What Android brings me is this – I can purchase a device that probably isn’t as cheap as a winmo phone, isn’t as well designed as an iPhone, isn’t as sleek as a blackberry, and is young and untested.
But it is a phone from a company that I trust.
My hopes might be dashed, tomorrow, as Google invariably has to give T-mobile the final say over what goes in to G1, and I certainly do not trust T-mobile. Those cocksuckers are part of the reason my WinMo phone is so slow (like I need 17 services to tell me who my Fav 5 are: I can remember the 5 fucking people I talk to every week, thank you). They might bitch slap my dreams back into my head.
But if they don’t?
I trust that Google will create a platform that is well-designed, that provides increased value over time (here is where T-mo could dash my hopes against the mobile phone industry crack rocks), and geniunely wants to create a quality product. Not necessarily a product that will sell well (a la the opposite of Microsoft, which has the whole used-car dealer thing down to a ‘t’), but a product that is constructed the way software developers wish they could make products.
You know how I know?
I read, on the Android blog, that Android 1.0 will not have the GTalkMessenger and Bluetoth APIs (GTalkMessenger is for communicating between phones using google talk, not the more general chatting stuff). You heard me – I’m excited about them cutting features.

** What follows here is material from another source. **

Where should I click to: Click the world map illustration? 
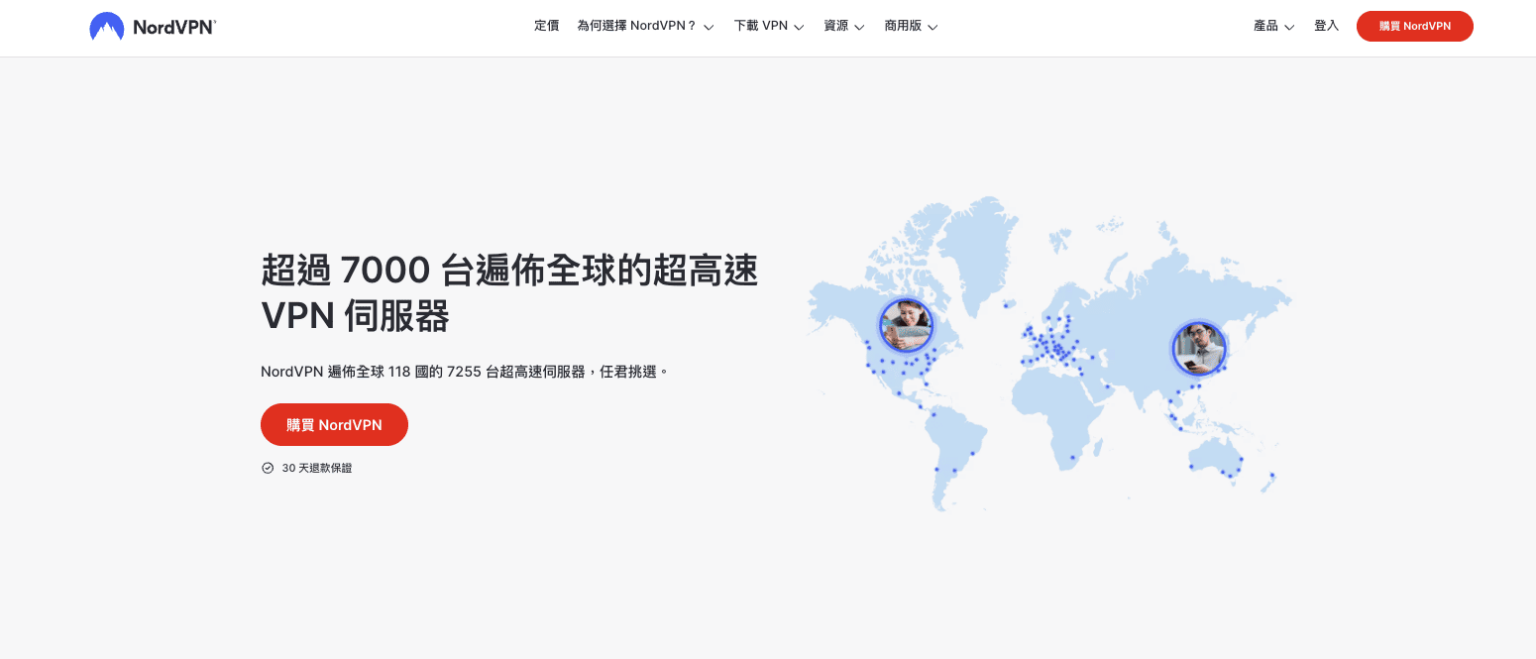pos(1050,350)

They cut these for two reasons:
- The GTalkMessenger stuff seems unsafe and not completely thought out, and they didn’t want to stick it in there if they couldn’t be confident in it.
- The Bluetooth API wasn’t fully baked yet, and they didn’t want to lock the framework into a v1.0 API that ended up sucking and sticking around for ever.
#2 is the one that really gets me. They would rather, temporarily, hurt their position in the marketplace in order to provide a better framework, in the long run, for people to write code on.
Everywhere I look in my small part of the software industry, everyone is a master of local optimization. They can make that for loop 100x faster (for the difference between 100ms and 1ms that runs once over the runtime of an application). They can squeeze that one extra feature out (even though they know it is a hive of bugs and a maintainability nightmare). They can push of that not-so-important work until later (you know, because the quantity of features is the most important thing).
But what does Google do? “Fuck it – we’re going to write something that we’ll be proud of.” The practiced the fine art of global optimization – do the thing that is right in the long term. Put down the cigarette and pick up the disgusting vegge tofu burger.
And that is every programmer’s dream (or at least my dream). And no, I don’t mean the tofu burger (that’s just sick. I wouldn’t even wish that on the windows mobile team). I mean writing software that has quality as its highest goal.
So I’m gonna (probably, again, if T-mobile doesn’t fuck up) buy an Android phone, I’m gonna develop apps for it, and if I’m successful at all, I’m gonna give ‘em away to the community, as a thanks to Google for giving me Gmail, Google Reader, Google Talk, Picasa, Google Maps, Chome, and, above all, the best search ever created.
And that’s why I’m as giddy as a seventh grade guy the first time he figures out how to unlatch a bra strap. Yes, 7th grade. No, I’m not lying. Fuck you and the horse you rode in on.